--- Exercise ---
Each line of the data below between the one containing "The height and" and the one containing "the Scan Selection", both included, is to be repeated exactly. Please omit pictures.

--- Dataset records ---
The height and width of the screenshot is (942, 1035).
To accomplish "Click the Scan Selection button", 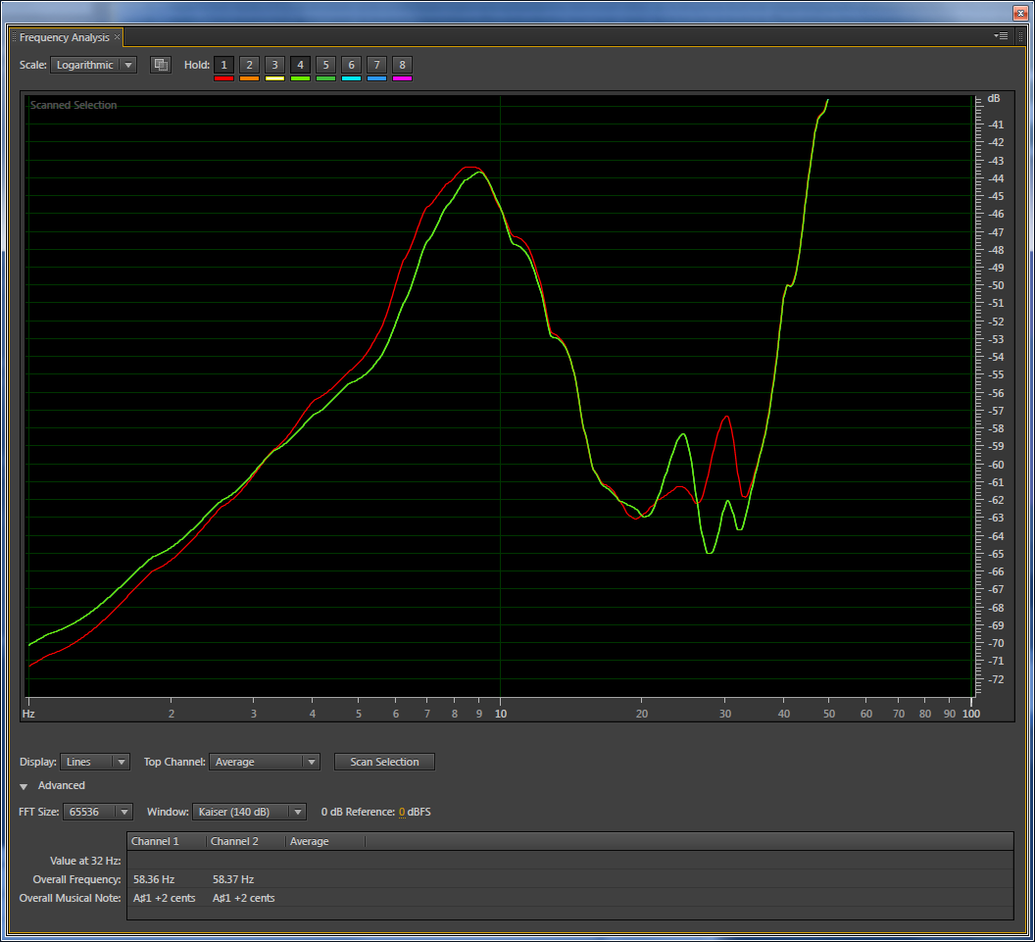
--
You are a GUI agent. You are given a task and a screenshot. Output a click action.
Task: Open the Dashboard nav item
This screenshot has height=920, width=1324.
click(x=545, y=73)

--- Written solution ---
The height and width of the screenshot is (942, 1035).
To accomplish "Click the Scan Selection button", 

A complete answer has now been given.